Pitt baseball demonstrates ability to win in ACC play following series against No. 7 Virginia


Colleen Nguyen | Staff Photographer

Graduate student infielder Sky Duff (3) hits the ball during a Pitt baseball game against Notre Dame on April 8.

By Ari Meyer, Staff Writer

Pitt baseball traveled to Disharoon Park in Charlottesville this weekend for a three-game series against No. 7 Virginia. After tough losses to Youngstown State and Kent State earlier in the week, the Panthers bounced back triumphantly against their highly ranked opponent.

Pitt opened up the series with a statement — a 7-5 win in which Virginia outhit the Panthers but couldn’t capitalize. The Cavaliers tallied 16 hits in game one, but also stranded 13 runners on base. Pitt had the more efficient offensive performance.

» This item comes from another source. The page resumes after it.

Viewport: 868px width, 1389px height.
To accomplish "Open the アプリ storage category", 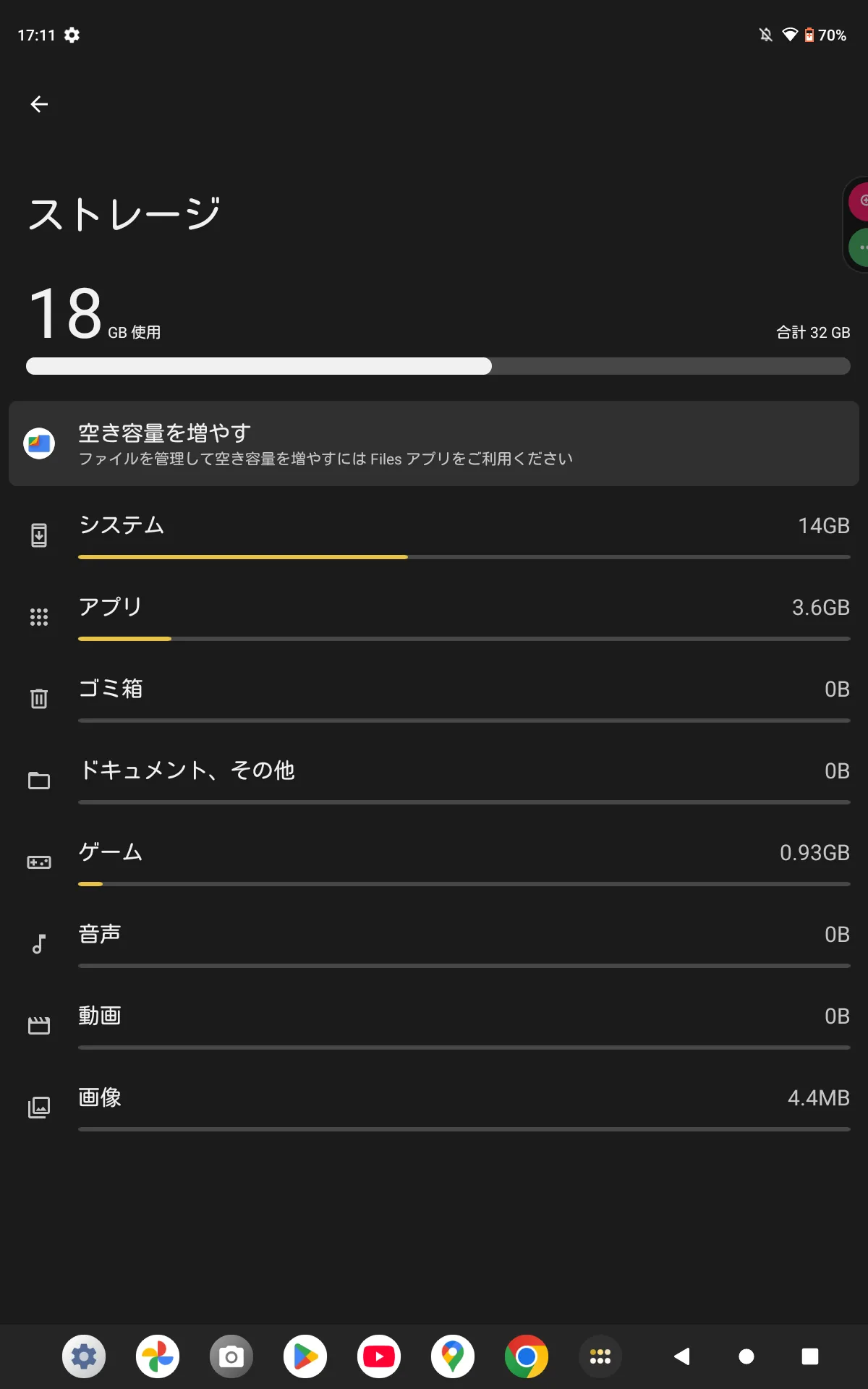I will [434, 616].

Junior pitcher Jack Sokol finally gave the Panthers a dominant performance on the mound in game one. Despite his 7.11 earned run average this season, Sokol only allowed seven hits and two runs as well as notching six strikeouts. Sokol’s performance was his second best of the year, following a March 31 faceoff with Duke where he gave up three hits and just one earned run.

The Panthers followed their impressive game one win with another two run victory in game two, this time winning 6-4. Senior infielder Noah Martinez was the offensive difference maker for Pitt. Virginia got out to a three-run lead early in the game on a home run by junior infielder Jake Gelof, but Martinez quickly answered with a two run single in the third inning.

Overall, the Panthers won the game due to their pitching. Junior pitcher Logan Evans put on a show, allowing just three runs on four hits and nine strikeouts.

Following this game, Panthers fans were treated to a less satisfying result — an 8-5 loss to close out the series. After going up early on a solo home run by junior outfielder CJ Funk, the Panthers couldn’t get anything going on offense. Virginia tied the game in the fourth inning and Pitt’s pitching regressed from there. 

In the sixth inning, Virginia loaded the bases off of two line-drive singles and a walk. Sophomore reliever Jonathan Bautista walked two more batters and allowed a two-run single which gave him the loss. 

Despite a late comeback attempt following two-run home runs from junior infielder Justin Acal and graduate student outfielder Kyle Hess, the Panthers still came up just short. The game came to a close after the Panthers loaded the bases with one out in the top of the ninth inning, but ended the inning with all three base runners stranded to close the series.

Here are two key takeaways from this weekend’s series against the Cavaliers.

Panthers have tools on offense

Although this team is a clear regression from the team that almost made the tournament just two years ago, they still won some very improbable games. While losses to teams like Youngstown State and Kent State concerned many, it’s clear that this team is capable of playing at the highest level. 

The Panthers have struggled significantly with pitching and fielding this season, but they are improving. This team has the opportunity to perform well next year due to many of their players having at least one more year of eligibility.

The middle of Pitt’s batting order is their biggest strength. Acal, Hess and Funk kept the Panthers hopes alive in the final game of the series, and the Virginia pitchers did not give them the chance to bat in the ninth inning. The three hitters provided power to Pitt’s lineup, with Hess, Funk and Acal all hitting home runs during the loss and spearheading their late comeback. 

One bright spot on the younger side of the team is first-year outfielder Caleb Sturtevant. Coach Mike Bell started to put Sturtevant into the lineup and he has taken the role in stride, batting .316 in 19 total at bats. 

Pitt’s pitching is still unsatisfactory

Pitt’s offense isn’t bad by any metric — they rank third in the ACC in homers and eighth in the NCAA in walks drawn. They also average about seven runs per game. 

With that being said, their pitching is still lackluster. As a staff, the Panthers rank 11th in the ACC in runs allowed and 12th in batting average against, with opposing teams hitting an impressive .285 against Pitt pitching.

Pitt’s offense has carried them to multiple wins, and in order to build on their momentum from the weekend, the Panthers must get more quality starts out of their starting pitchers.

The Panthers must improve their pitching, whether it be personnel, training or position fit or they will remain stagnant and occupy the lower half of the ACC standings.

Pitt takes on West Virginia at PNC Park on Wednesday at 6 p.m., and fans can watch it on ACC Network Extra.